En un seul été de 1958, Just Fontaine et ses coéquipiers avaient fait du maillot des Bleus celui d’une grande équipe. Décédé hier à l’âge de 89 ans, celui qu’on surnommait « Justo » a marqué l’histoire du foot français par son efficacité implacable face aux buts et sa personnalité généreuse en toutes circonstances. 

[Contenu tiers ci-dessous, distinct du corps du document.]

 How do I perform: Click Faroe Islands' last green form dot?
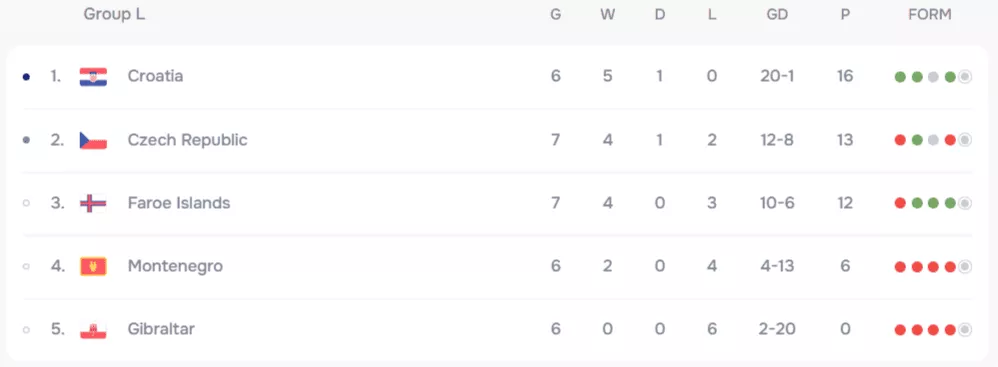coord(950,204)
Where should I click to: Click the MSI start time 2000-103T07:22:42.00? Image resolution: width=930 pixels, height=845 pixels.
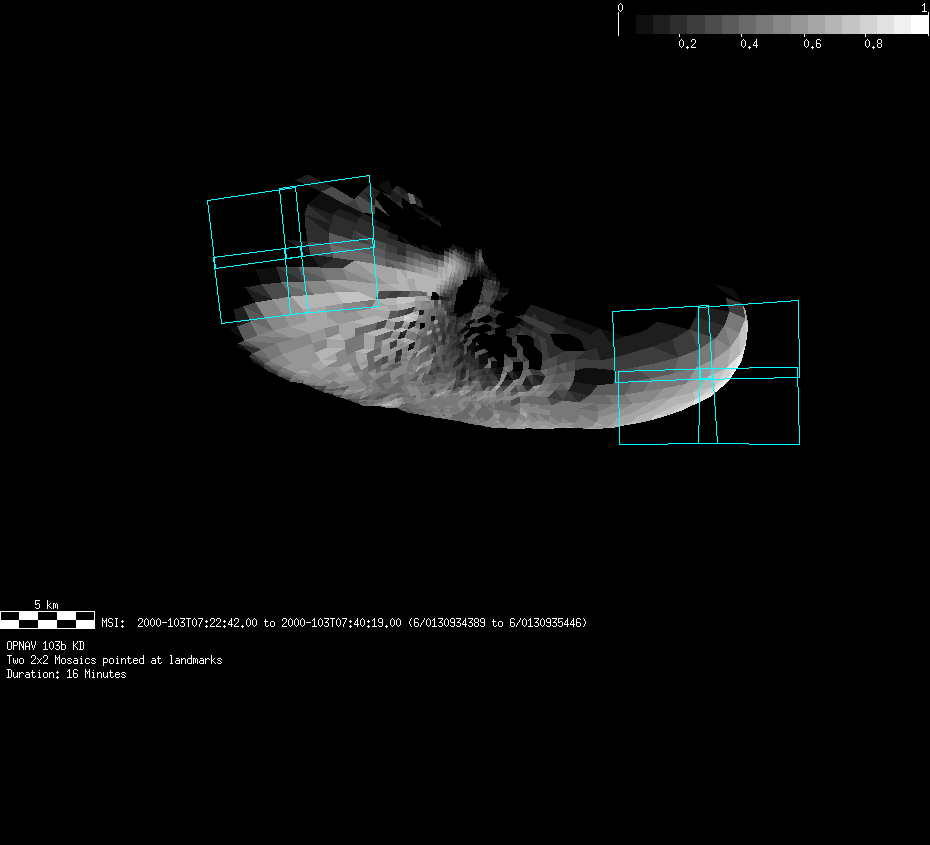(x=197, y=623)
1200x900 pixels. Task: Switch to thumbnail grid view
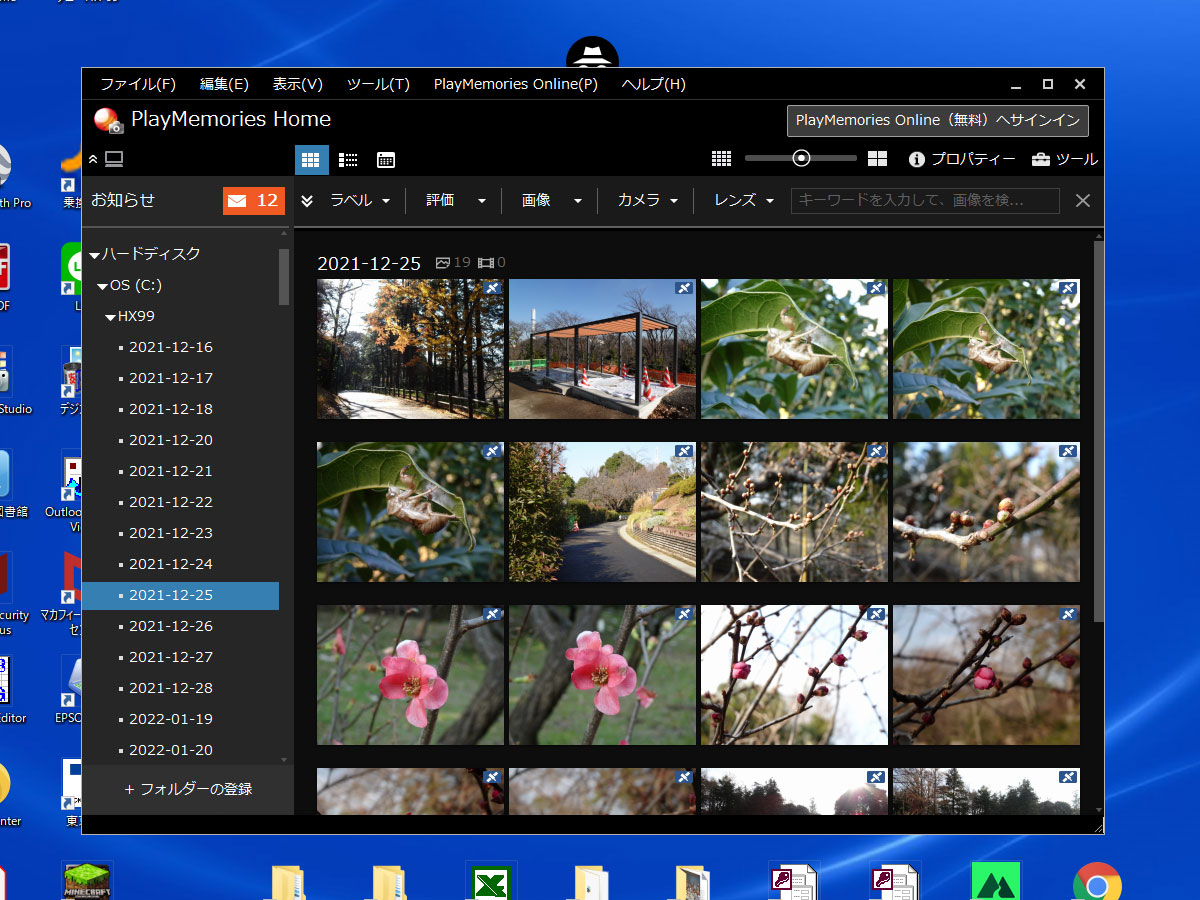pyautogui.click(x=311, y=160)
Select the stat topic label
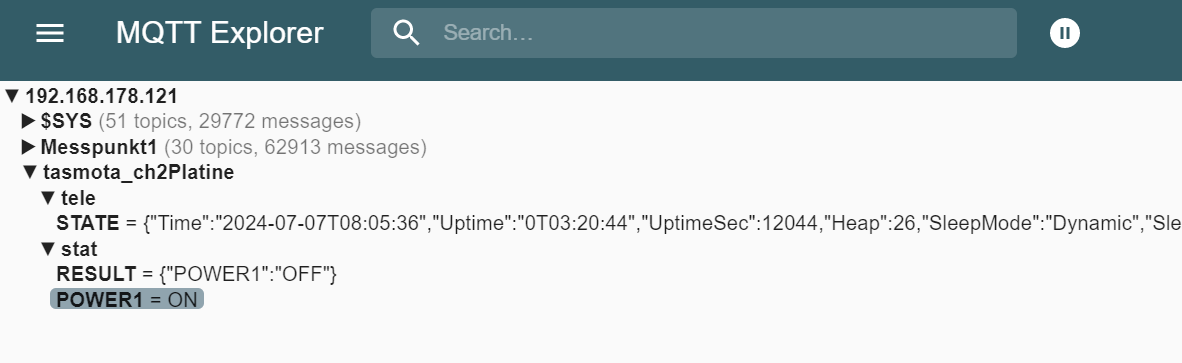Image resolution: width=1182 pixels, height=363 pixels. [x=79, y=249]
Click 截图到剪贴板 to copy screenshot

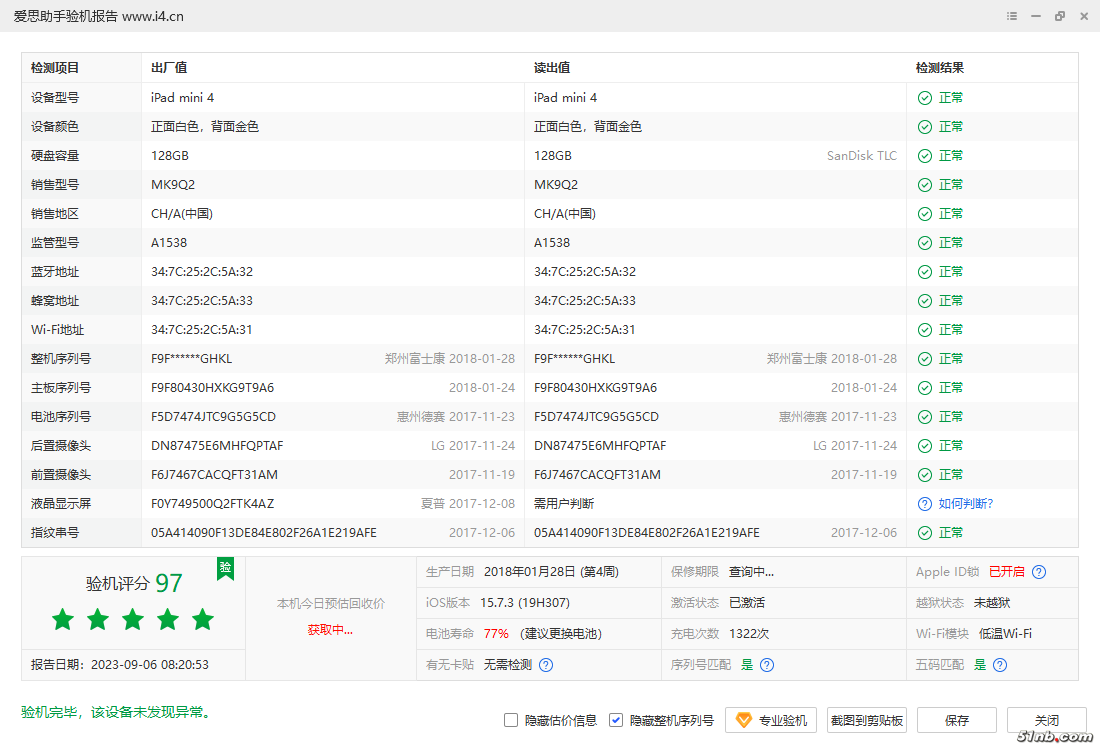coord(867,720)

Né en 1933 dans une famille modeste installée à Marrakech, Just Fontaine se signala très tôt par un tempérament indiscipliné et sa fascination pour le ballon rond. A quinze ans, bravant l’interdit érigé par son père, arbitre, qui lui avait interdit le football, de peur de le voir se blesser, il entama sa carrière à l’US marocaine de Casablanca. Doté d’un talent fou et d’une volonté de fer, il y fut repéré en 1953 par Mario Zatelli, lui-même ancien joueur de l’équipe, devenu entraîneur de l’OGC Nice. Son service militaire n’interrompit rien des ambitions de Just Fontaine, puisqu’il concourut à qualifier la sélection française pour la Coupe du monde de football militaire de 1957.

Les premiers buts et trophées lui forgèrent rapidement une réputation qui ne devait plus le quitter, celle d’un buteur né. Une Coupe de France, un Championnat, et 52 réalisations plus tard, en 1956, il se résolut finalement à quitter Nice pour le Stade de Reims. Avec 143 buts en presque autant de matchs, il n’égala pas seulement, à Reims, le héros du club, Raymond Kopa, mais le surpassa. Just Fontaine, alors, « marquait des buts comme le pommier donne des pommes », écrivait de lui, en 1958, Jacques Ferran dans L'Équipe.

Cette année-là de 1958, alors que la France allait changer de République, le football français s’apprêtait à changer d’époque. Traumatisée par l’échec de 1954, la sélection nationale abordait avec prudence la Coupe du monde suédoise, la première diffusée à la télévision. En quelques semaines de compétition, aux côtés de Roger Piantoni et de Raymond Kopa, Just Fontaine devint l’homme qui « marchait sur l’eau » et enchaînait les buts : triplé contre le Paraguay, doublé contre la Yougoslavie, un but dans la première victoire des Bleus, contre l’Ecosse, puis nouveau doublé contre l’Irlande-du-Nord. Son égalisation contre le Brésil de Pelé ne suffit pas à remporter la demi-finale tragique où les Bleus s’inclinèrent (5-2). Enfin, Just Fontaine permit à ceux de 58 de terminer à la troisième place, en remettant, quatre fois, le ballon au fond des filets de l’Allemagne de l’Ouest. 13 buts en une seule Coupe du monde : Just Fontaine était entré dans l’histoire à une place de serial buteur dont personne ne l’a délogé depuis, son record demeurant invaincu. Surtout, malgré la défaite, les Bleus avaient montré au monde un nouveau visage, celui de la conquête. Et Just Fontaine, laissant Kopa tirer un penalty lors de la « petite finale », au mépris de sa propre gloire, avait prouvé qu’il était un héros doté d’un coup de pied prolixe mais aussi d’un sens exceptionnel du collectif. Il faudra attendre les années Platini pour qu’à nouveau la France soit de nouveau crainte, espérée, fêtée.

Au début des années 1960, une succession de blessures le contraignit à mettre fin à une carrière, d’autant plus exceptionnelle qu’elle dura le temps d’une décennie. Mais Just Fontaine continua vers d’autres épopées de football : le Paris Saint-Germain lui doit sa montée en première division, en 1974, l’Equipe nationale du Maroc, une honorable troisième place en Coupe d’Afrique des Nations, en 1980.

En dehors des terrains, Just Fontaine ne tergiversait pas pour mener avec vigueur les combats qui lui étaient chers. Il créa ainsi, en 1961, le premier syndicat de joueurs, l’Union Nationale des footballeurs professionnels. Son action contre les contrats léonins, alors monnaie courante, aboutit à la généralisation d’accords plus équilibrés, bien plus favorables à la liberté des joueurs face à la toute-puissance des clubs d’alors. 

Just Fontaine a, par modestie et humilité, constamment refusé d’endosser les habits du mythe fondateur du football français qu’il était pourtant. Le Président de la République salue la figure d’un joueur qui, par son record, avait prouvé que l’équipe de France était plus qu’une équipe talentueuse, mais un collectif inflexible, efficace et redoutable. Le chef de l’Etat adresse ses condoléances attristées à ses proches, et à tous les amoureux du ballon rond.